Sensory Overload

Sensory Overload

I’ll start by telling you a quick story. So it was mid-2016, about seven and a half years after my accident, and I really wanted to buy a hat. I was on the hunt for a nice soft, wide brim hat and I thought I knew the exact place to buy it too. I knew exactly what I wanted, so I thought, and exactly where to buy it, so I thought. Where else would I go but the Queen Victoria Market in my hometown, Melbourne? 

It was a nice day so my girlfriend, Jasmine, and I went off to see what we could find. I’ve been to this market many times before, but I wasn’t expecting what was about to happen to me, nor did I even know what it was at the time.

If you’ve never walked through the Queen Victoria market before, let me paint the picture for you. As soon as you enter, the chaos begins. In fact, this is basically the same as every other market in the world. There’s sounds coming from every angle, flashing lights, spinning things, people going crazy, kids running around, bands playing, smells from goodness knows what and people hustling and bustling with stuff for sale right in your face. Walking through the market, looking for the stall that has my hat, it’s every man for himself. 

I was leading the way with no regard for the other party following right behind me. “Scott, slow down”, “Scott keep to the left”, “OMG Scott, you’re killing me here”, “Ok, you’re on your own Scott”. 

I finally found the store that I was looking for and I realized that I didn’t know which hat I was after at all. There was so many to choose from. With an injured brain, choices are hard at the best of times, but now add in all the chaos and I had no chance. In the half an hour I was there, I picked up the same hat about five times and asked for Jasmine’s opinion. “Scott, you’ve tried that hat on five times now, I’m done, I’ll be sitting over there if you want me”, “But, Jasmine, what about this hat”? 

This started World War III so we left the market in a foul mood, with no hat and no idea WTF just happened. 

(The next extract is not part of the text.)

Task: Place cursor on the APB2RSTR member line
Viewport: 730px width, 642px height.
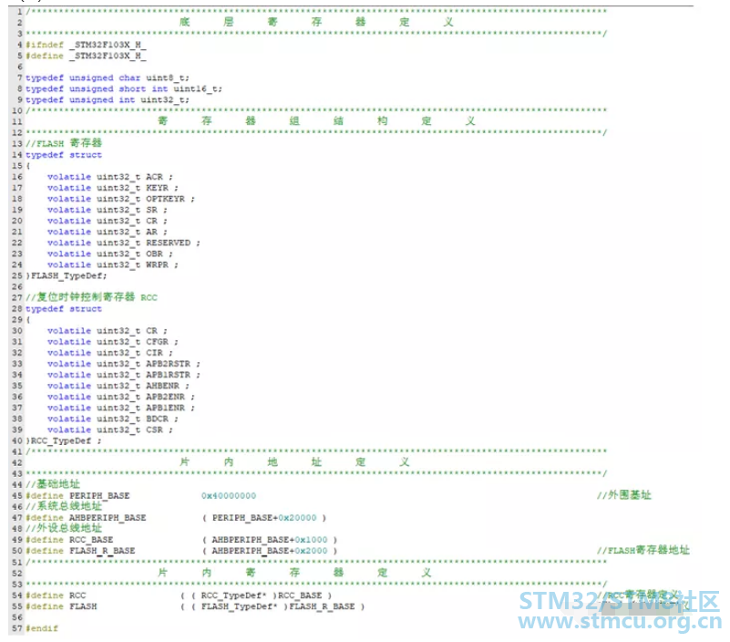Action: [x=123, y=364]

That week, this problem came up with my neuropsychologist, Jill. I explained to her what had happened and she straightaway told me what was going on without batting an eyelid. The way that she explained it made perfect sense. She told me that I was experiencing a sensory overload, or brain flooding, which is very common after a head injury. The way that a health brain works is like a filter. When information enters a healthy brain through the five senses – sight, hearing, smell, taste and touch – it acts like a filter and disregards all the information that it doesn’t need. This means that we can pick and choose all of the information that we need. 

With a damaged brain we have a damaged filter so picking and choosing what information we take on is a bit of a challenge. Our senses get bombarded with information causing sensory overload. Our brain takes on all the information at once, causing a biological meltdown. I was never aware of this and I have been experiencing this problem for many, many years. This only came to light because of the situation I was in and if I had have been on my own, I may never have realized. Because I was with Jasmine, who was also battling with my injured brain, we discovered this together. 

Now that I had both the cause and the effect of this common debacle, I was now after a solution. Jill and I discussed this at length and we mainly spoke about the cause of it. It’s all about knowing what is going to trigger this overload and thus preventing the plant from growing into a monster. For obvious reason, I can’t kick people out of the market when my brain is going cray-cray so it’s about kicking myself out of the situation. 

As I mentioned, I don’t even see when this is happening to me. I don’t always see it happening because my mind is too busy fighting demons but I do know that the feeling I get in these situations is very stressful. 

The insightful words from Jill were music to our ears because we now had something solid to work with. Unfortunately, there’s no magical pill to fix my injured brain so it’s now about recognizing the signs and the symptoms. Jasmine can see them a mile away. When this problem pops its funny looking head up, she will grab my hand and tell me to concentrate on the feeling. That little technique is all about focusing my mind, something I have much more control over since I started meditation (last week’s blog). It may only be for a couple of minutes, but this makes a world of difference. 

This problem is a funny one because I can be attending a really busy festival on the other side of the world, way out of my comfort zone and feel nothing yet I can be in my local town buying a hat at a market and I can totally lose my shit. There could be a multiple factors contributing to this but as Jill explained to me, rest can be my best friend. If I feel it coming on, going to a quiet environment will help. Of course, meditation is up there as one of the biggest assisting tools there is.

At a later date, I made it back to the Queen Victoria Market. I was wandering through the stalls on my way to get one of those mouth-watering hot jam doughnuts from the hot-jam-doughnut-man-in-a-van, guy, when I struck gold. I wasn’t even searching for it, but I stumbled upon a hat shop. This hat shop had only three hats to choose from. This was heaven for my injured brain because we all know how hard it is to make a decision with an injured brain. Instead of all these choices between shapes and colors and fabrics and more shape of hundreds of hats, all I had to choose was black, brown or grey. How good is that? I am now the proud owner of a nice black hat.